TRAMADOL HYDROCHLORIDE (Page 6 of 13)
5.16 Anaphylaxis and Other Hypersensitivity Reactions
Serious and rarely fatal hypersensitive reactions have been reported in patients receiving therapy with tramadol. When these events do occur it is often following the first dose. Other reported hypersensitivity reactions include pruritus, hives, bronchospasm, angioedema, toxic epidermal necrolysis and Stevens-Johnson syndrome. Patients with a history of hypersensitivity reactions to tramadol and other opioids may be at increased risk and therefore should not receive tramadol hydrochloride extended-release tablets. If anaphylaxis or other hypersensitivity occurs, stop administration of tramadol hydrochloride extended-release tablets immediately, discontinue tramadol hydrochloride extended-release tablets permanently, and do not rechallenge with any formulation of tramadol. Advise patients to seek immediate medical attention if they experience any symptoms of a hypersensitivity reaction [see Patient Counseling Information ( 17)] .
Do not abruptly discontinue tramadol hydrochloride extended-release tablets in a patient physically dependent on opioids. When discontinuing tramadol hydrochloride extended-release tablets in a physically dependent patient, gradually taper the dosage. Rapid tapering of tramadol hydrochloride extended-release tablets in a patient physically dependent on opioids may lead to a withdrawal syndrome and return of pain [ see Dosage and Administration ( 2.5), Drug Abuse and Dependence ( 9) ].
Additionally, avoid the use of mixed agonist/antagonist (e.g., pentazocine, nalbuphine, and butorphanol) or partial agonist (e.g., buprenorphine) analgesics in patients who are receiving a full opioid agonist analgesic, including tramadol hydrochloride extended-release tablets. In these patients, mixed agonist/antagonist and partial agonist analgesics may reduce the analgesic effect and/or precipitate withdrawal symptoms [ see Drug Interactions ( 7)].
5.18 Risks of Driving and Operating Machinery
Tramadol hydrochloride extended-release tablets may impair the mental or physical abilities needed to perform potentially hazardous activities such as driving a car or operating machinery. Warn patients not to drive or operate dangerous machinery unless they are tolerant to the effects of tramadol hydrochloride extended-release tablets and know how they will react to the medication [see Patient Counseling Information ( 17)] .
Hyponatremia (serum sodium < 135 mmol/L) has been reported with the use of tramadol, and many cases are severe (sodium level < 120 mmol/L).
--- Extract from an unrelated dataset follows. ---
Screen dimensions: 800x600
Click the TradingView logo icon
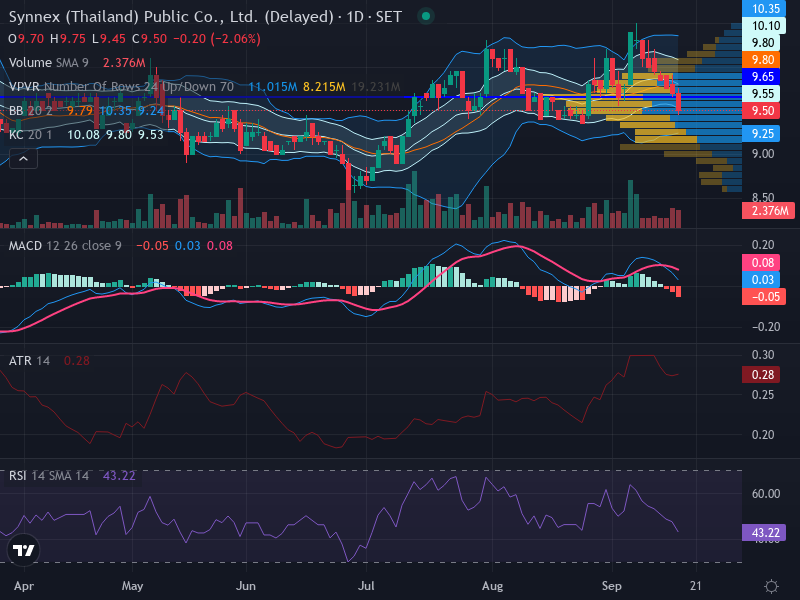(23, 550)
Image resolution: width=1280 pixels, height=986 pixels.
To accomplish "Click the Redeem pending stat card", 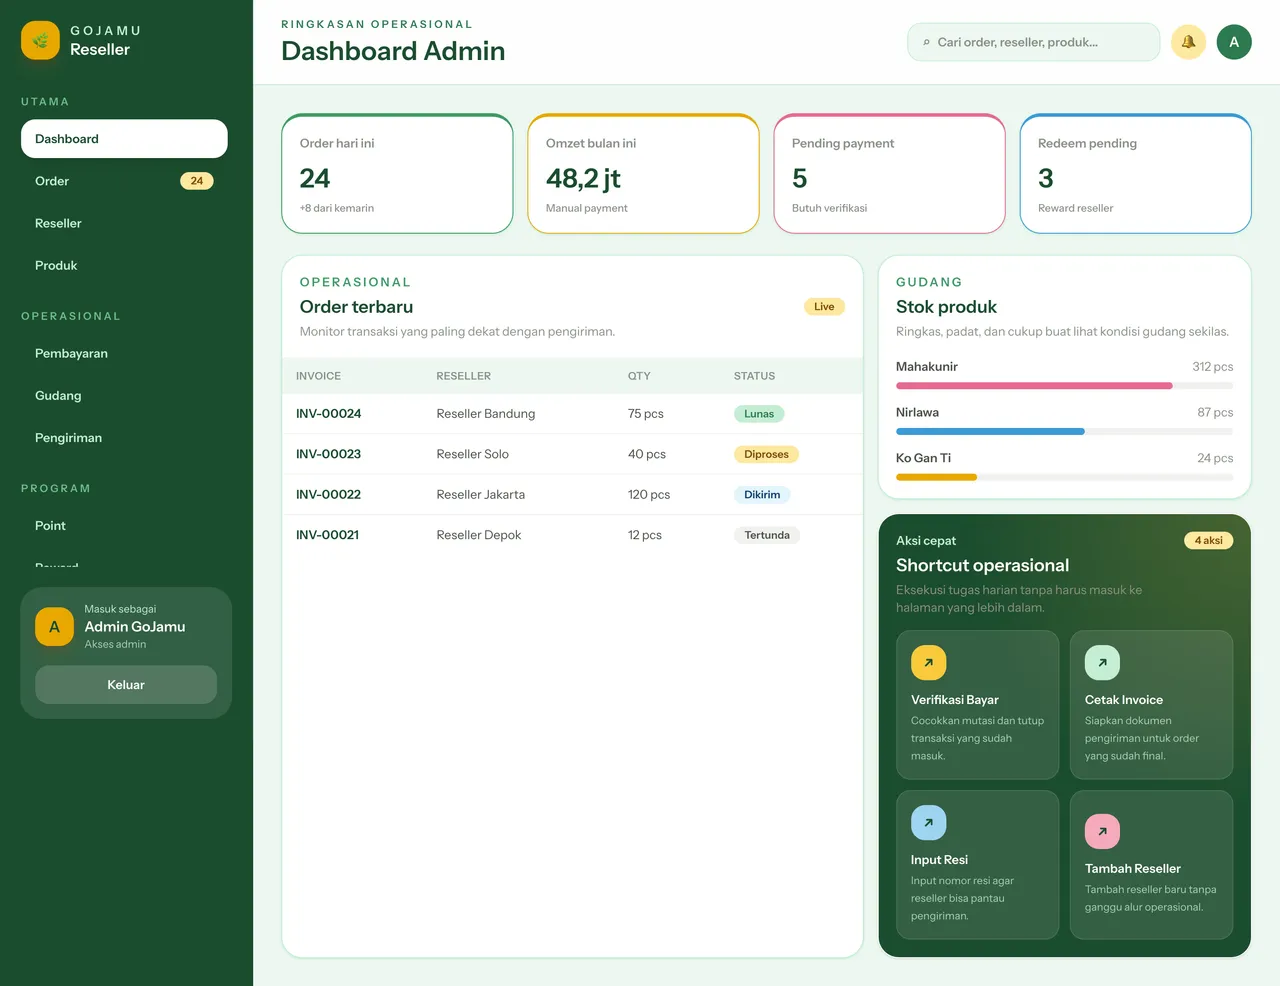I will (1135, 174).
Most cases of hyponatremia occurred in females over the age of 65 and within the first week of therapy. In some reports, hyponatremia resulted from the syndrome of inappropriate antidiuretic hormone secretion (SIADH). Monitor for signs and symptoms of hyponatremia (e.g., confusion, disorientation), during treatment with tramadol hydrochloride extended-release tablets, especially during initiation of therapy. If signs and symptoms of hyponatremia are present, initiate appropriate treatment (e.g., fluid restriction) and discontinue tramadol hydrochloride extended-release tablets [ see Dosage and Administration: Safe Reduction or Discontinuation of tramadol hydrochloride extended-release tablets ( 2.5)].
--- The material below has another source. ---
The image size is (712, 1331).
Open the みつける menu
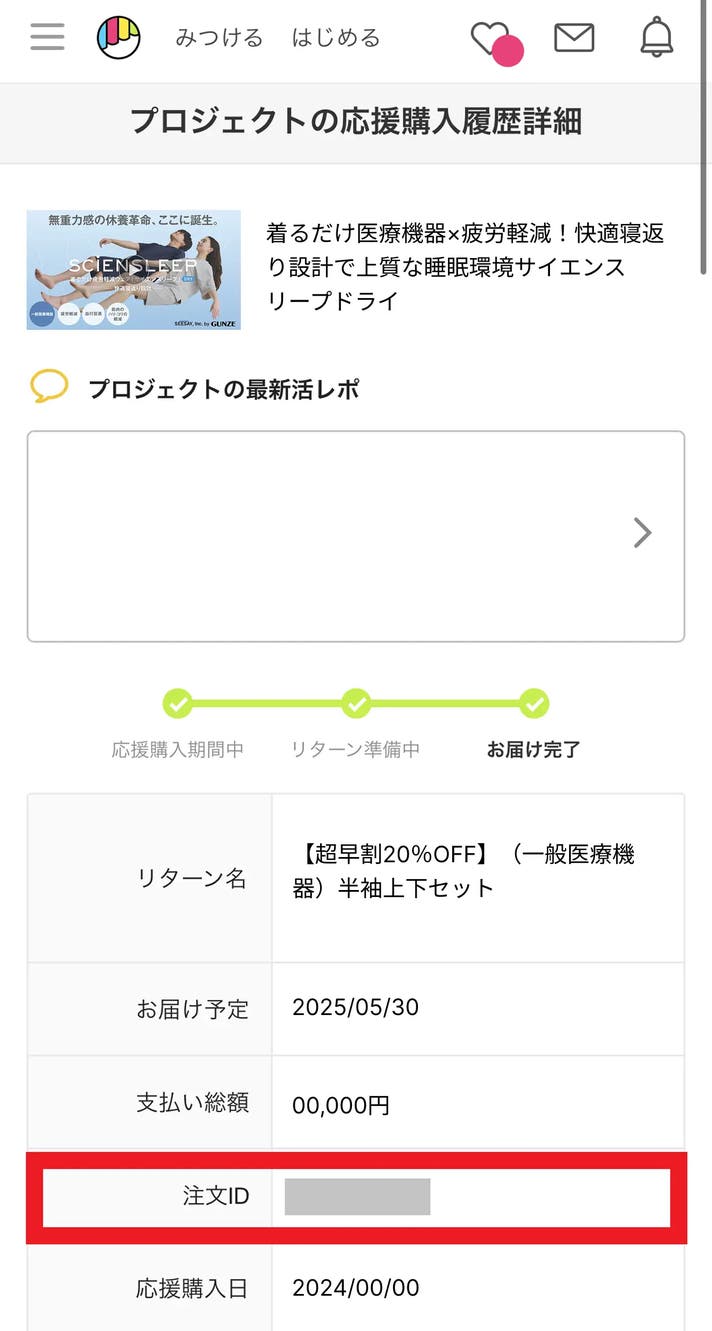click(x=219, y=38)
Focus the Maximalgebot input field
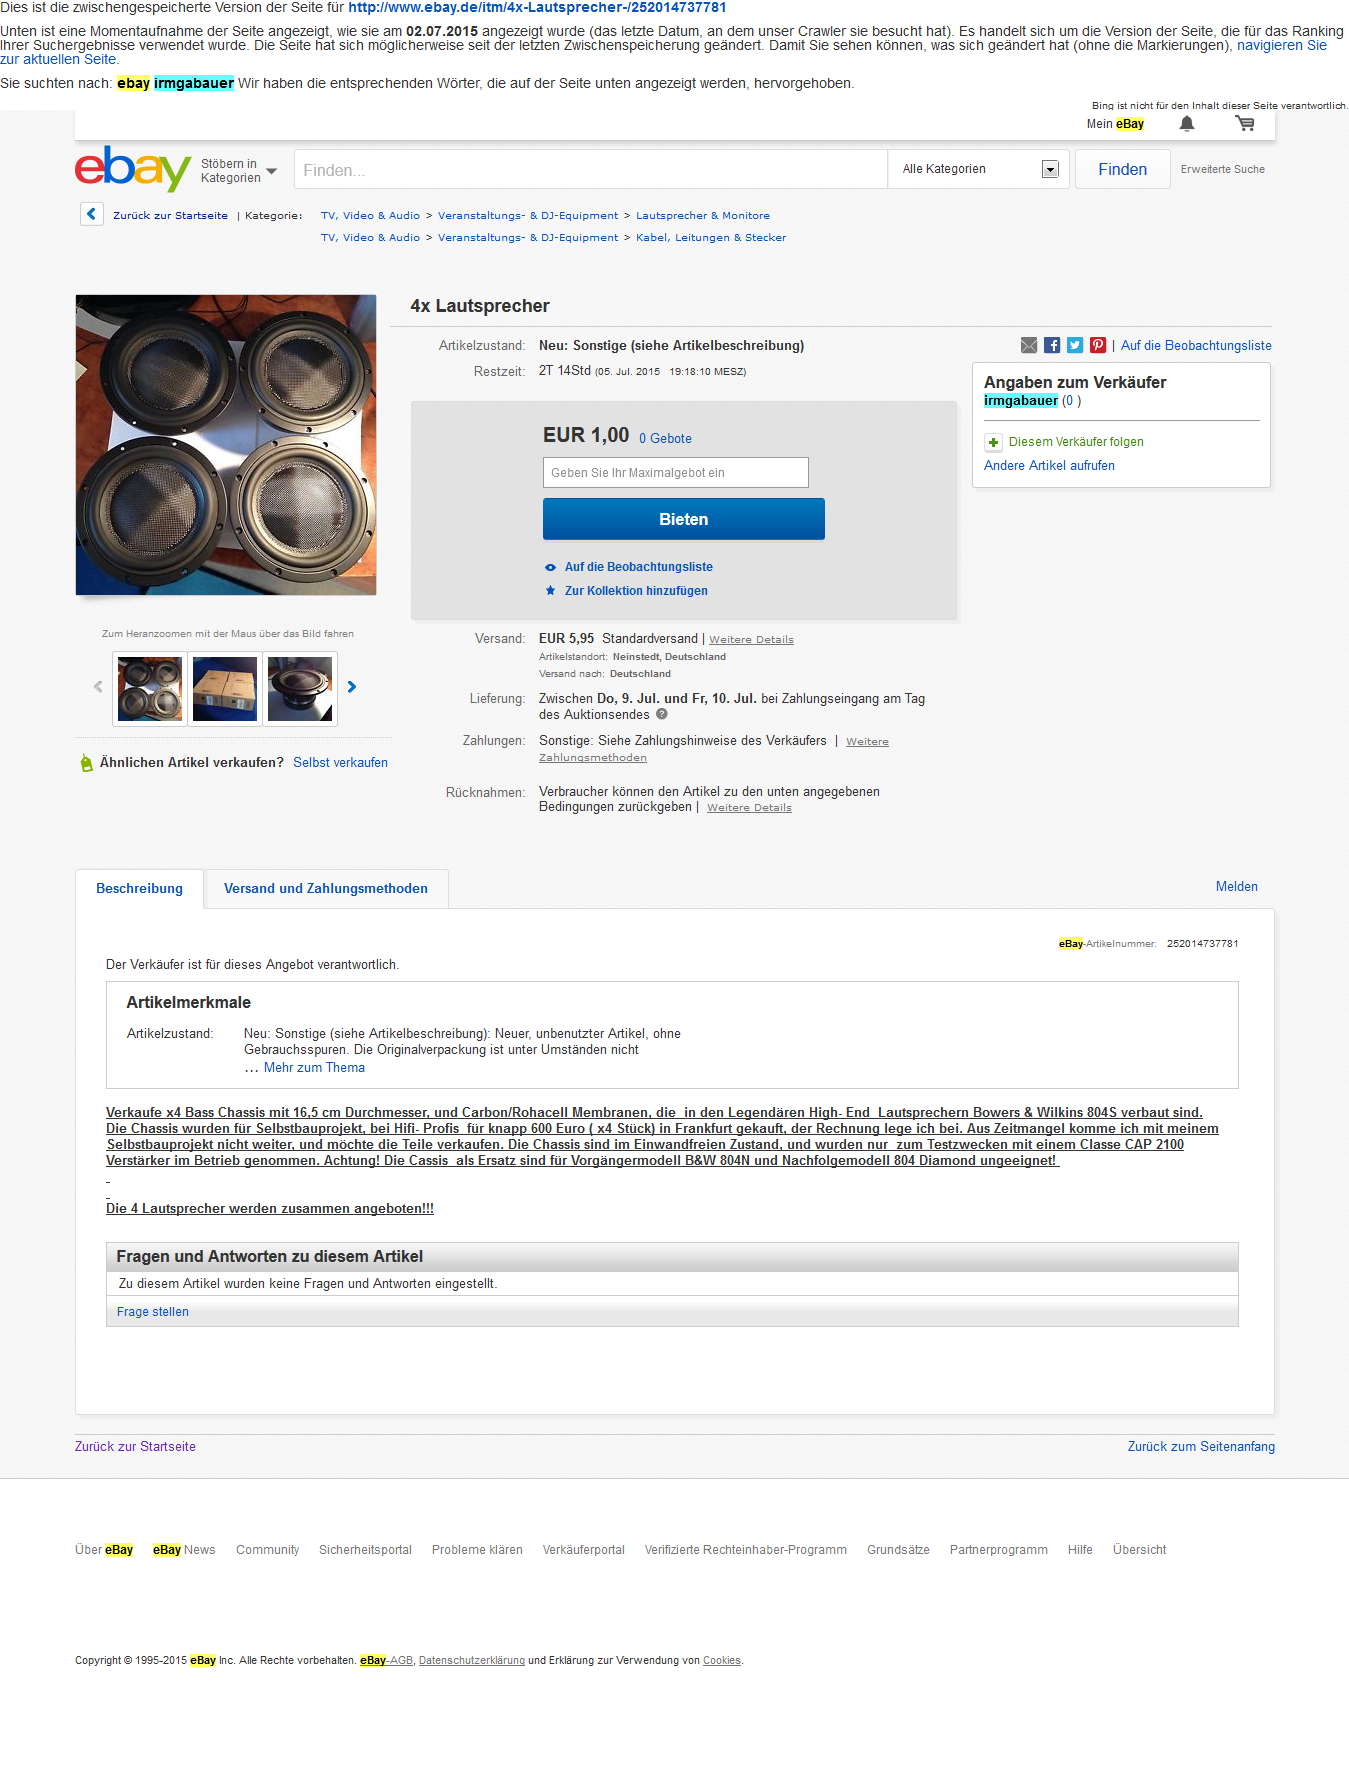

Cases of tramadol- associated hypoglycemia have been reported, some resulting in hospitalization. In most cases, patients had predisposing risk factors (e.g. diabetes). If hypoglycemia is suspected, monitor blood glucose levels and consider drug discontinuation as appropriate [ see Dosage and Administration: Safe Reduction or Discontinuation of tramadol hydrochloride extended-release tablets ( 2.5)].
6 ADVERSE REACTIONS
The following serious adverse reactions are described in greater detail, in other sections:
- Addiction, Abuse, and Misuse [see Warnings and Precautions ( 5.1)]
- Life-Threatening Respiratory Depression [see Warnings and Precautions ( 5.3)]
- Ultra-Rapid Metabolism of Tramadol and Other Risk Factors for Life-Threatening Respiratory Depression in Children [see Warnings and Precautions ( 5.4)]
- Neonatal Opioid Withdrawal Syndrome [see Warnings and Precautions ( 5.5)]
- Interactions with Benzodiazepines and Other CNS Depressants [see Warnings and Precautions ( 5.7)]
- Serotonin Syndrome [see Warnings and Precautions ( 5.8)]
- Seizures [see Warnings and Precautions ( 5.9)]
- Suicide [see Warnings and Precautions ( 5.10)]
- Adrenal Insufficiency [see Warnings and Precautions ( 5.11)]
- Severe Hypotension [see Warnings and Precautions ( 5.13)]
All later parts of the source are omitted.